The solr admin ui will tell you if it started rebuilding the suggest index or 
not

> On Jun 16, 2021, at 3:44 PM, Charlie Hubbard <charlie.hubb...@gmail.com> 
> wrote:
> 
> Hi Rahul,
> 
> Thank you for your response.  Unfortunately, this spike happened yesterday,
> and I didn't capture this data at the time.  But this is very good
> information if I should see this again.
> 
> I should add that I found at 14:50 I had rebooted the server due to the
> server crashing from an OOM condition which now makes me think I just need
> to crank up the Xmx memory on the server.  But I wanted to rule out there
> wasn't something else going on before I raise the memory and move on.
> 
> Charlie
> 
>> On Wed, Jun 16, 2021 at 11:48 AM Rahul Goswami <rahul196...@gmail.com>
>> wrote:
>> 
>> Forgot to mention, you need to collect the output while you observe the CPU
>> spike.
>> 
>> On Wed, Jun 16, 2021 at 11:38 AM Rahul Goswami <rahul196...@gmail.com>
>> wrote:
>> 
>>> Also, can you please share the output of the below REST call from the
>>> browser (any non-IE browser)?
>>> 
>>> localhost:8983/solr/admin/info/threads
>>> 
>>> Please replace the Solr port in the above call as per your environment.
>>> 
>>> - Rahul
>>> 
>>> On Wed, Jun 16, 2021 at 11:22 AM Dave <hastings.recurs...@gmail.com>
>>> wrote:
>>> 
>>>> Out of curiosity do you have any suggesters configured?  They tend to do
>>>> hard lock ups if they need to rebuild.  Not saying that’s what’s going
>> on
>>>> but I’ve definitely had issues with them on restarting the servers and
>>>> freezing the entire thing until they were done
>>>> 
>>>>> On Jun 16, 2021, at 11:15 AM, Charlie Hubbard <
>>>> charlie.hubb...@gmail.com> wrote:
>>>>> 
>>>>> Hi,
>>>>> 
>>>>> I had an event recently where my Solr Server CPU spiked, and stopped
>>>>> answering incoming messages in a timely manner.  I'm having a hard
>> time
>>>>> pinpointing the cause.  I'm reviewing the log files, but I can't
>> explain
>>>>> why the CPU suddenly spiked.  Once this happened all of the
>>>>> queries suddenly started to back up.  There doesn't appear to be many
>>>>> queries coming in when this happened, but since queries are logged
>> after
>>>>> they complete I think it's hard to know for sure.
>>>>> 
>>>>> My setup is:
>>>>> 
>>>>>  - Single Node standalone server
>>>>>  - OpenJDK 1.8
>>>>>  - Solr 6.6.6
>>>>>  - No replication configured
>>>>>  -  4 collections ranging from 200mb - 20gb
>>>>>  - 112 million docs in the collection in question
>>>>> 
>>>>> Here is the section in the logs where the queries started to pile up.
>>>> You
>>>>> see the QTimes start to go way up.
>>>>> 
>>>>> 2021-06-15 16:27:35.647 INFO  (qtp1836643189-506) [   x:customer]

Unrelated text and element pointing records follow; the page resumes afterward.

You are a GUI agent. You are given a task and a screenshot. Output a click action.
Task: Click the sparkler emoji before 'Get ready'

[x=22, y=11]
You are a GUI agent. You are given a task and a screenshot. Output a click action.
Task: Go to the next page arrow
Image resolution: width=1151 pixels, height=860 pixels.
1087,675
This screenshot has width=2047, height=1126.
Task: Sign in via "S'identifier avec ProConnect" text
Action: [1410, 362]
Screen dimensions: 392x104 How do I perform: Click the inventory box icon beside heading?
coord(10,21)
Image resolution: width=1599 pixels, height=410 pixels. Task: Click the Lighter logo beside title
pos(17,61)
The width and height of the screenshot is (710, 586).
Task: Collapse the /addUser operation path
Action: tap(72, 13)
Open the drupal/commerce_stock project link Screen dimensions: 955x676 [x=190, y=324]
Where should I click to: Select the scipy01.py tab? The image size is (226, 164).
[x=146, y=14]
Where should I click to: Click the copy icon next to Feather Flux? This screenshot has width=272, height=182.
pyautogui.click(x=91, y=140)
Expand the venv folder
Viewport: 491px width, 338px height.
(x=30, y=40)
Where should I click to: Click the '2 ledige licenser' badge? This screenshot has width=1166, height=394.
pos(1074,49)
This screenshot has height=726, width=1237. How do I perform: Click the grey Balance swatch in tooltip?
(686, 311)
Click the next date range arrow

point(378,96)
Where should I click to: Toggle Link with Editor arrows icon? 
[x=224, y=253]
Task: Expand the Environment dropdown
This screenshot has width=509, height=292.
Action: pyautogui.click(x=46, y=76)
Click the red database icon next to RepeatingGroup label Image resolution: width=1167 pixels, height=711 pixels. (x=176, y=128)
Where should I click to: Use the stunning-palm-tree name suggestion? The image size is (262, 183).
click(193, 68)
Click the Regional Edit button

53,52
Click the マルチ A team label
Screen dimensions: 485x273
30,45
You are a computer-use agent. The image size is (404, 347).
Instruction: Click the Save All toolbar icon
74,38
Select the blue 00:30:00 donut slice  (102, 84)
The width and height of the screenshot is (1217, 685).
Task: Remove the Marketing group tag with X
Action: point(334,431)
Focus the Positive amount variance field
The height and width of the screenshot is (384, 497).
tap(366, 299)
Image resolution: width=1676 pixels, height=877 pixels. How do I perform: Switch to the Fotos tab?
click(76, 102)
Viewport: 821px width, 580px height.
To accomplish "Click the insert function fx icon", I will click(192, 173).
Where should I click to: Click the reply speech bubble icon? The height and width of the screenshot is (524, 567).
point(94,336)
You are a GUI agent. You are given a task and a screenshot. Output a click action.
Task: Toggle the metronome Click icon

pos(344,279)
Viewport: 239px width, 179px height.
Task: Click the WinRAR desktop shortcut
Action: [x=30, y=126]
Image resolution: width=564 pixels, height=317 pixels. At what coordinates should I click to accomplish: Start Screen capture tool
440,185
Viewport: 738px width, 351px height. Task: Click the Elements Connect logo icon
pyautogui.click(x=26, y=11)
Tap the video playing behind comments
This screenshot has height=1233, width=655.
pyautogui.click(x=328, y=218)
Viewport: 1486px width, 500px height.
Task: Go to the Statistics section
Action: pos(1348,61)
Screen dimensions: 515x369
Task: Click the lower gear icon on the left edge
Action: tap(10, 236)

>>>>>> o.a.s.c.S.Request [customer]  webapp=/solr path=/replication
>>>>>> params={wt=json&command=details&_=1623773588323} status=0 QTime=60736
>>>>>> 2021-06-15 16:27:35.647 INFO  (qtp1836643189-483) [   x:customer]
>>>>>> o.a.s.c.S.Request [customer]  webapp=/solr path=/replication
>>>>>> params={wt=json&command=details&_=1623773588323} status=0
>> QTime=132802
>>>>>> 2021-06-15 16:27:35.647 INFO  (qtp1836643189-474) [   x:customer]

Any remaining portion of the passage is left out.